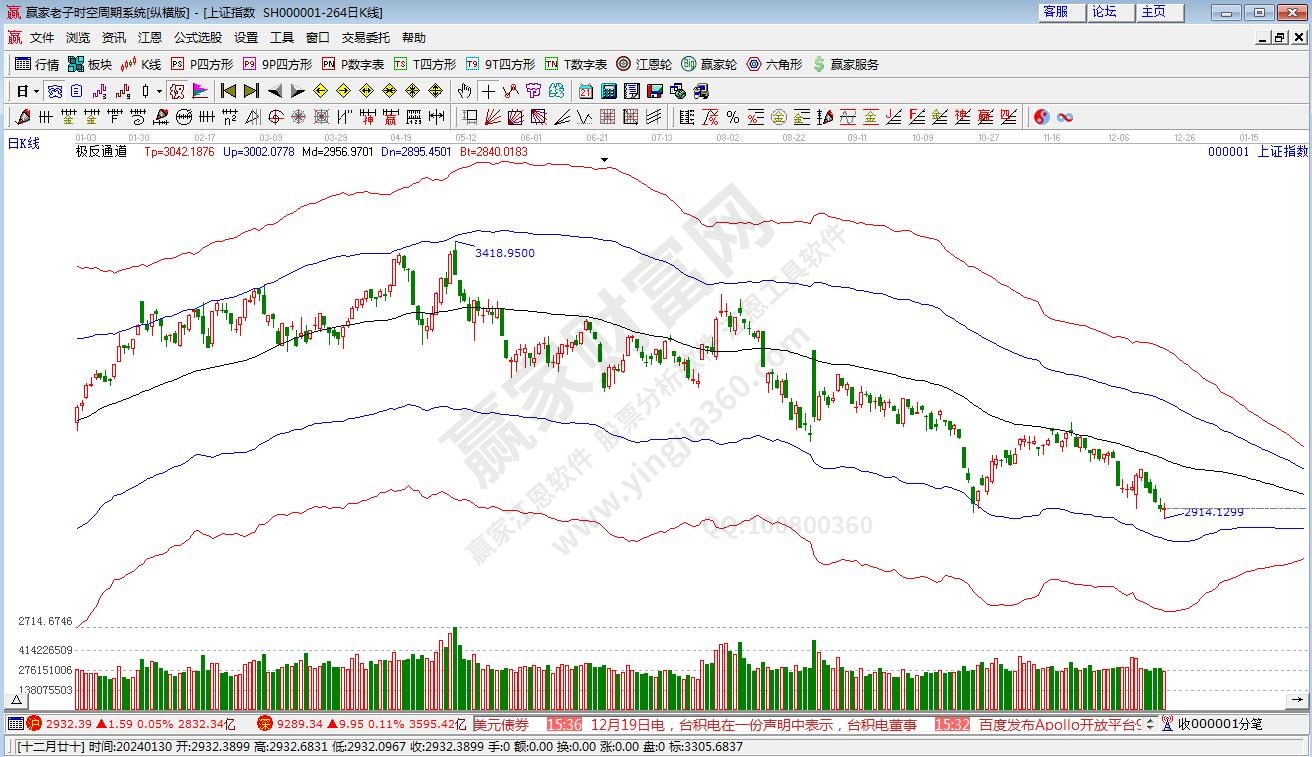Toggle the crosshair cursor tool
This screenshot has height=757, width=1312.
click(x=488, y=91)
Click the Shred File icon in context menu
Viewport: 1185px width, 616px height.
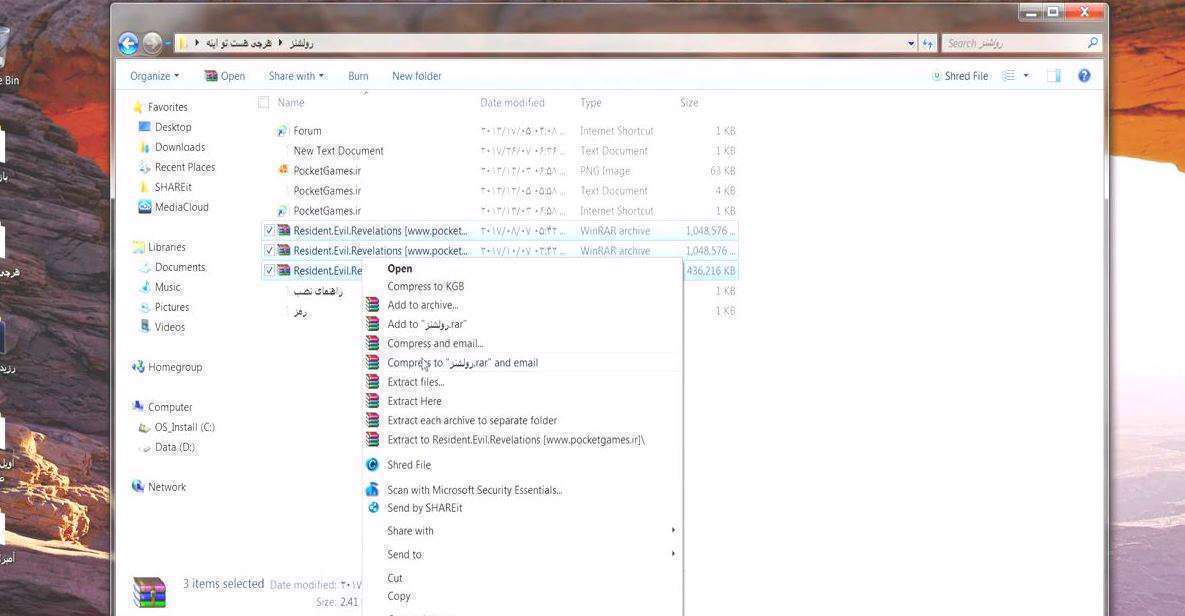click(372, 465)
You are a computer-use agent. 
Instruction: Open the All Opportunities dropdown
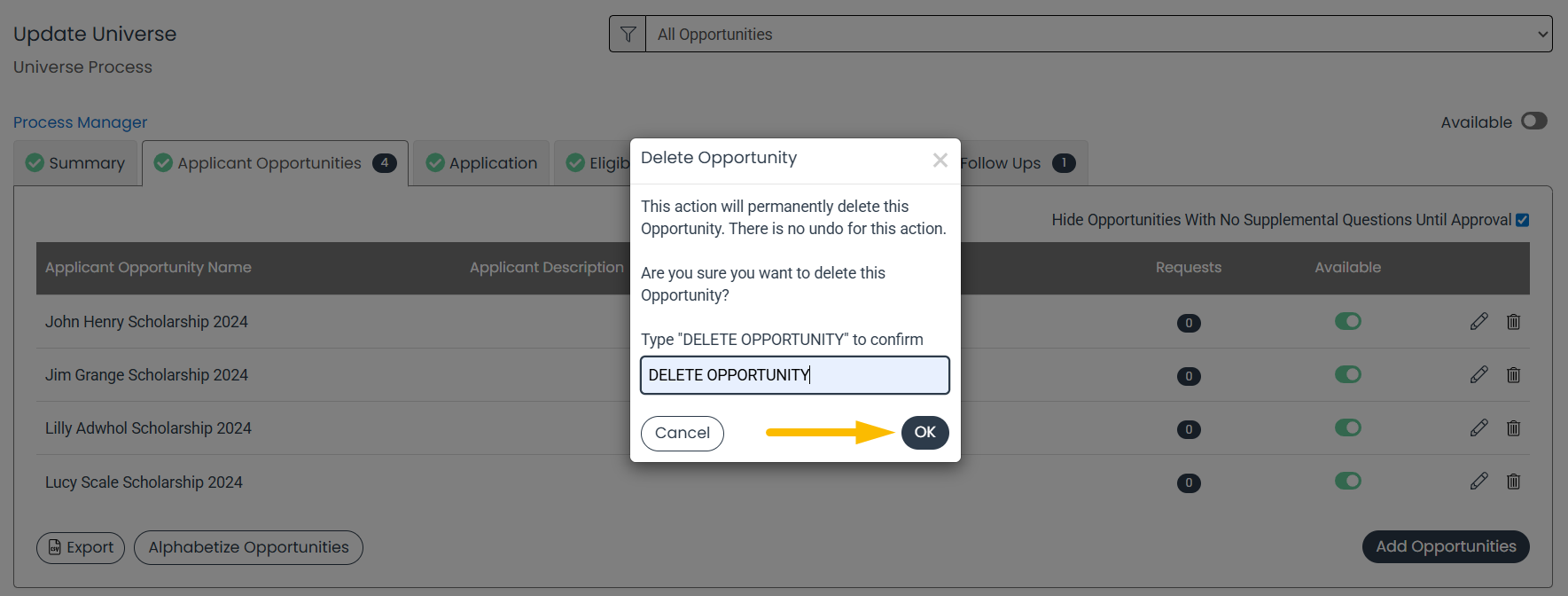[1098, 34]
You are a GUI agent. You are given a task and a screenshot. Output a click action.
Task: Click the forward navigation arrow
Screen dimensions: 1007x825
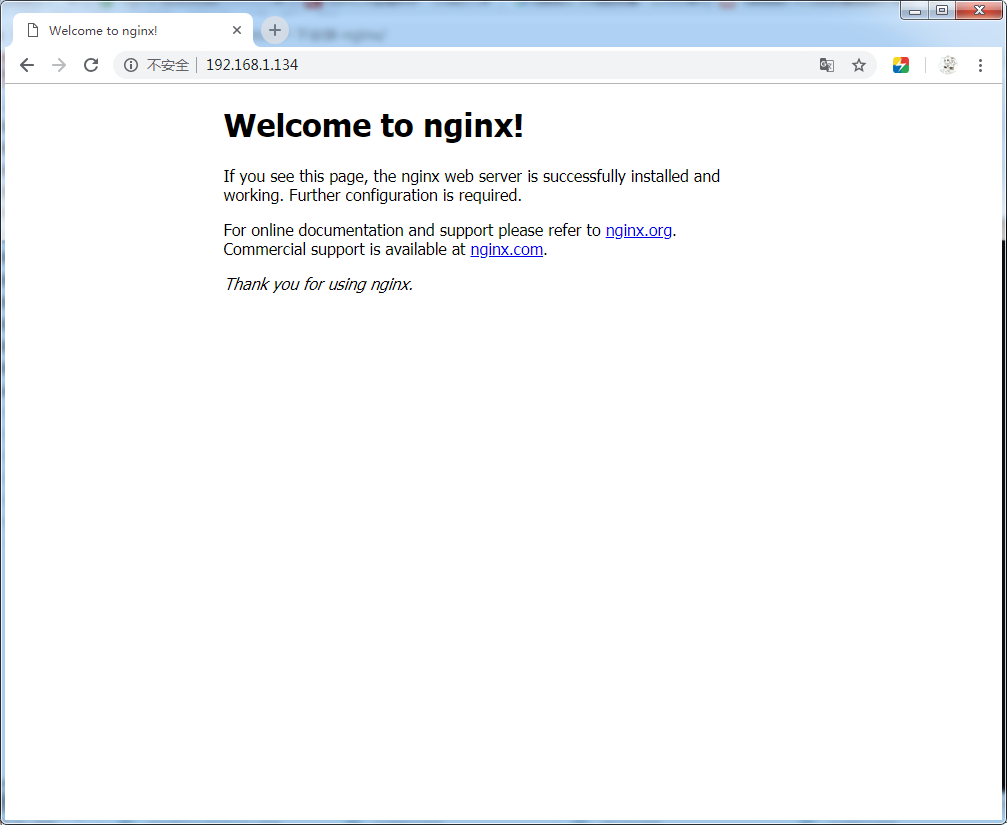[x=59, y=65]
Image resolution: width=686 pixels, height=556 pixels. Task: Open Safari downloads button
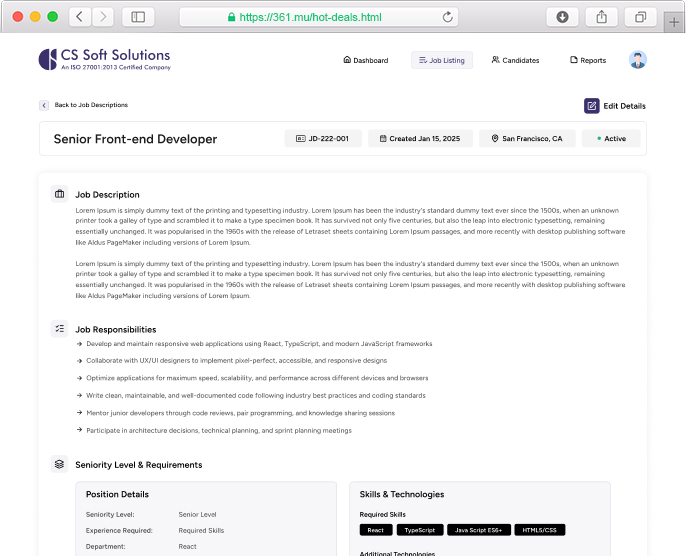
+--
WHAT YOU SHOULD DO:
Please leave out the pictures while you copy exactly the lines from the one containing "Task: Click the forward navigation arrow" through the end of the records.

TASK ANSWER:
Task: Click the forward navigation arrow
Screen dimensions: 1007x825
[x=59, y=65]
Image resolution: width=686 pixels, height=556 pixels. Task: Open Safari downloads button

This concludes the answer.